Bollé vulture sunglasses

Best: For visibility

Rating: 9/10

Born in France at the tail end of the 19th century, Bollé is a true innovator in the world of performance sunglasses and goggles, pioneering many important facets of the modern-day industry, like moulded nylon.

A number of top athletes from the worlds of cycling, snow sports, golf and sailing are regular wearers of the brand, and really the first thing to notice is the incredible visibility offered through the photochromic lens, bringing a field of vision that’s as close to not having to wear sunglasses as you can get. Incredibly lightweight and comfortable to boot, they completely take out the distraction from wearing sunglasses.

If you’re serious about your sport then, and looking for something to protect your sight, and keep it firmly on any incoming or outgoing balls, these are truly the shades for you – albeit at that slight premium price point you’d expect with the high-performance specs.

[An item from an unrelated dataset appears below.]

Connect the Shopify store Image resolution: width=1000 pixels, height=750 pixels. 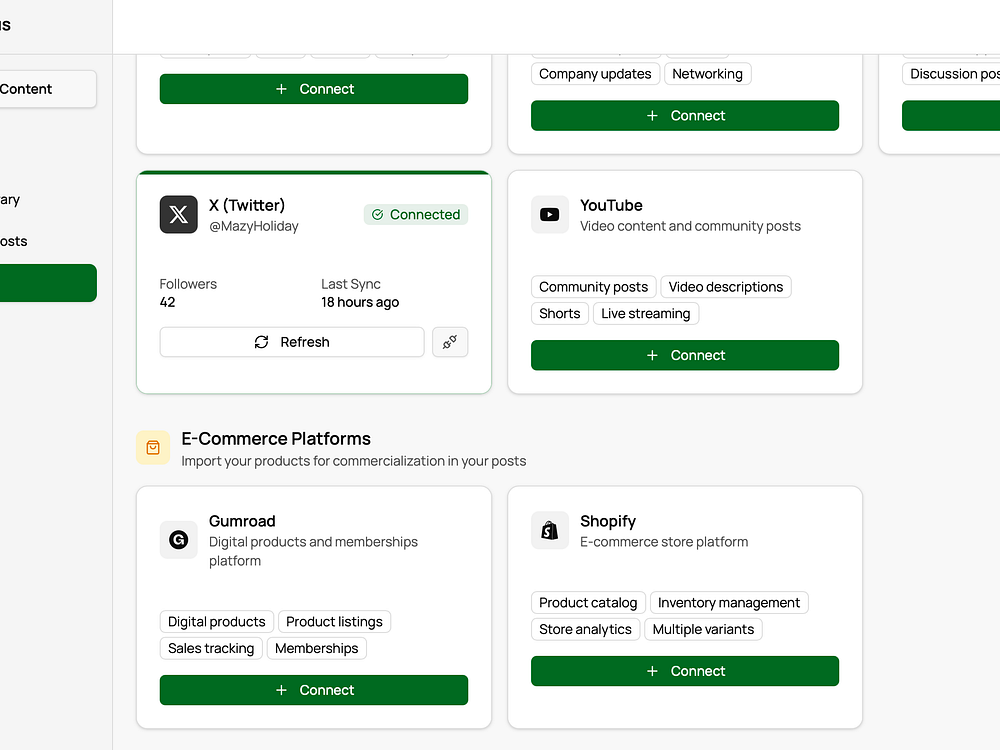coord(685,671)
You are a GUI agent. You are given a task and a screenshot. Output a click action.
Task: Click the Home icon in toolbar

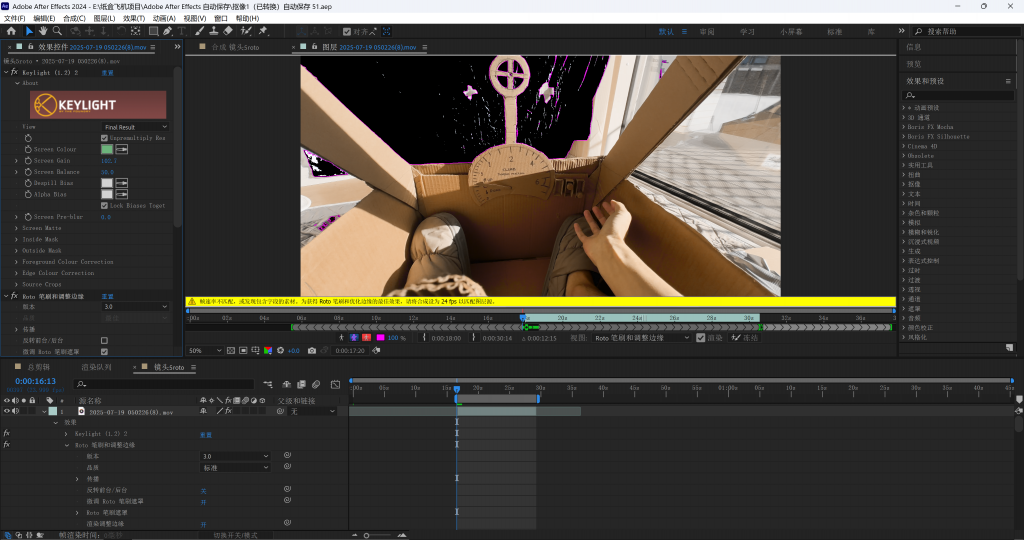(11, 31)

Mango polarized sunglasses

Best: On the high street

Rating: 8/10

While there are plenty of options on the high street, it’s hard to find a pair of sunglasses that can compete quality-wise with the specialist brands while also retaining the oh-so-attractive price point. That is until we came across these handsome sunnies from Mango, made out of recycled plastic for added eco cred and complete with 100 per cent UV protection.

Like the Le Specs shades, you can tell the quality difference between these and a pair of shades above the £100 mark – mainly from the weight of the frames – but for a stylish pick-up that will suit most face shapes, these are certified crowd-pleasers.

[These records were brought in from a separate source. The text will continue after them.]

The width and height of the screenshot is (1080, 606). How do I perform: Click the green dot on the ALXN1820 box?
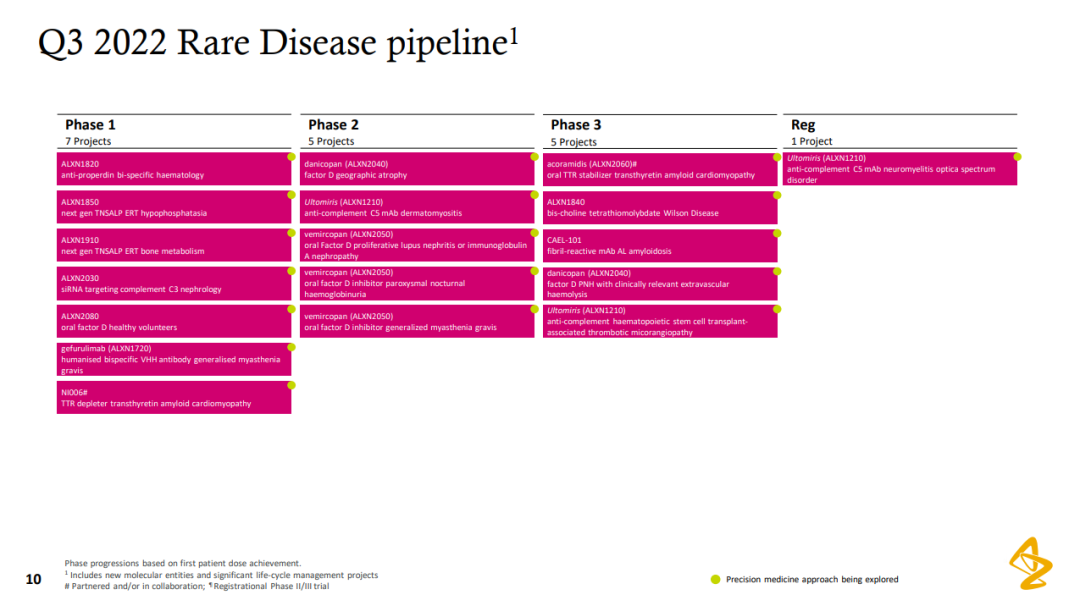291,157
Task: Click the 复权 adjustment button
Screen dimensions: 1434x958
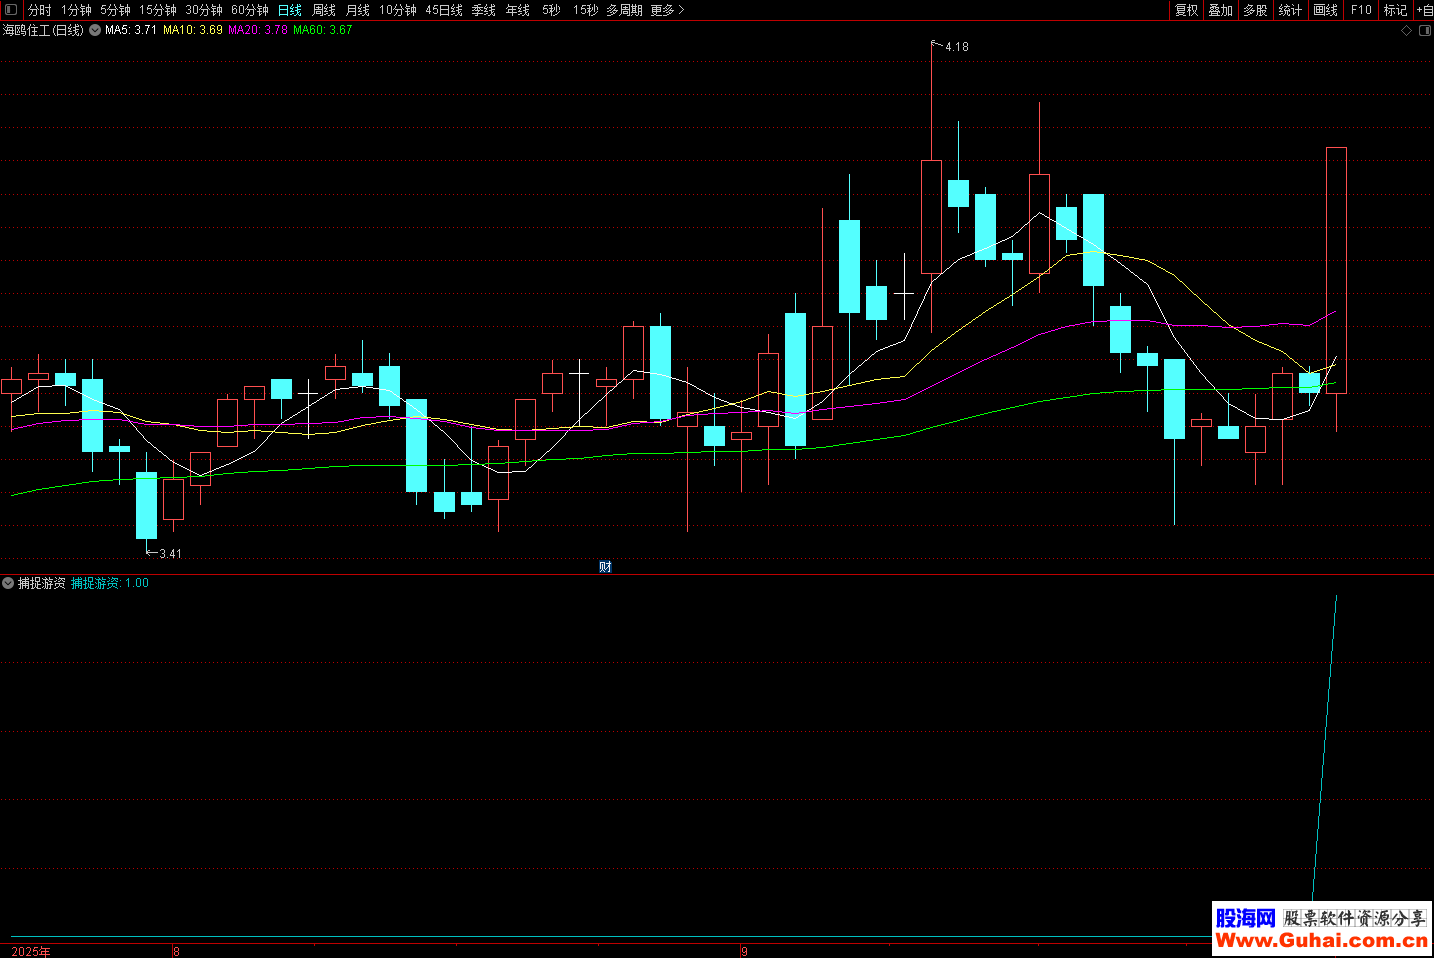Action: coord(1187,10)
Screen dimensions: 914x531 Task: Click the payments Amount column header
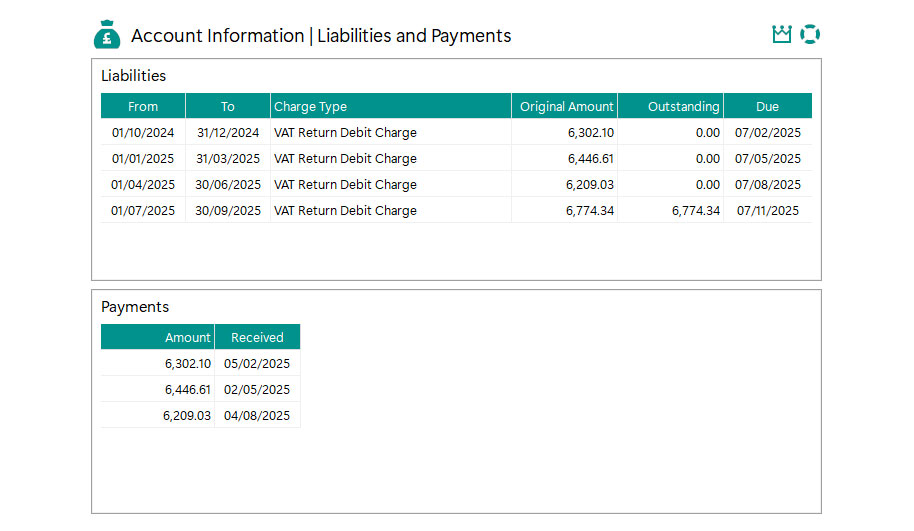(x=187, y=338)
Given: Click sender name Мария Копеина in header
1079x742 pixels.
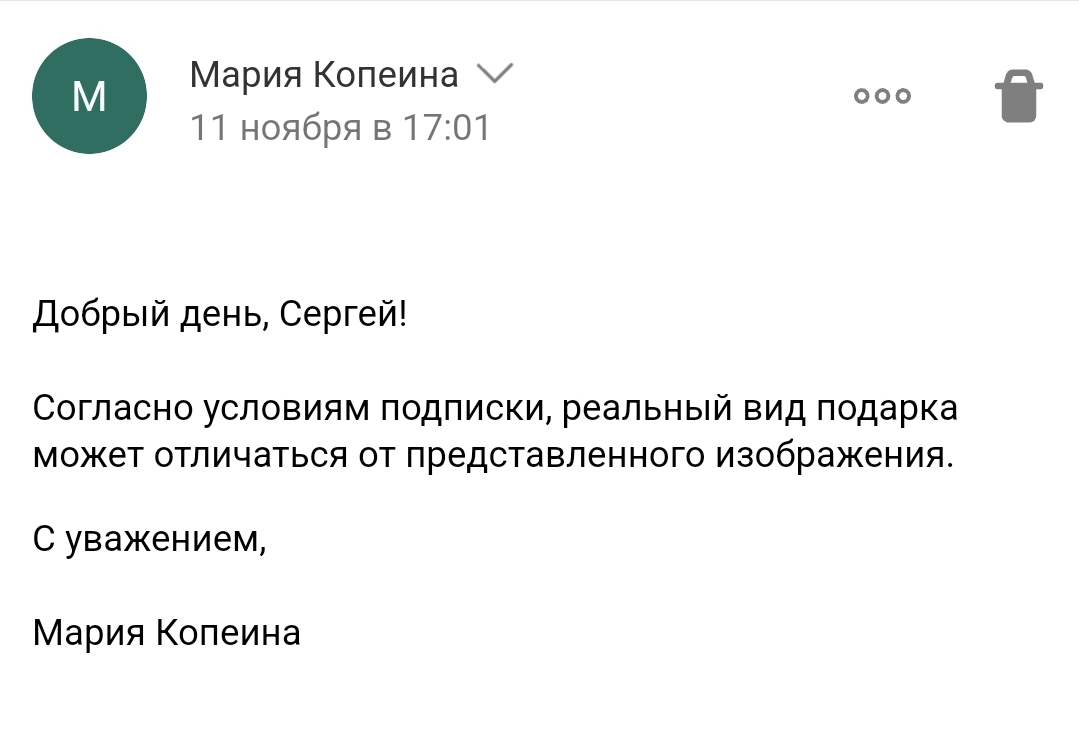Looking at the screenshot, I should tap(323, 75).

Weekday explore rounded sunglasses

Best: For festivals

Rating: 8/10

With the sun, comes the festivals, and the need for a pair of sunnies that won’t just slot in with your stylish party-ready garms, but also are relatively inexpensive should you lose, drop, or crush them in your bid to get to the front of the main stage.

Enter these John Lennon-esque specs from Scandi high street stalwart Weekday. With their thin, wiry frames, they’re arguably the least durable on the list – we wouldn’t expect them to last many drops in the mud let’s put it that way.

But that’s not what they’re designed for. Fun is the operative word here, and they’ll certainly look knock-out alongside a breezy patterned shirt, while also being surprisingly comfy thanks to the padded bridge. Plus at the price point you can afford to have a couple of spares handy, should the inevitable happen.

M&S D frame polarised sunglasses

Best: Backup pair

Rating: 7/10

Talking of backup pairs, here’s another stellar option to consider. M&S has always been a great place to buy quality, can’t-go-wrong pieces after all, and especially when it comes to its basics. These shades come with category 3 UV protection, making them more than up to the job for even the sunniest of summer holidays, while the attractive shade of olive is striking without compromising on versatility.

Once again, there is a quality gap here between the sturdy feel of the lenses and frames on the more expensive end, versus what you’re getting here – but for a tenth of the price, it simply is a matter of what you want and need. So, if you’re looking for a good backup pair, these will not disappoint.

The verdict: Sunglasses for men

While the Le Specs no biggie sunglasses are an attractive proposition because of the substantial price difference, if you’re looking to make an investment for many summers to come it’s hard to overlook Ray-Ban or Cubitts for their timeless style and quality.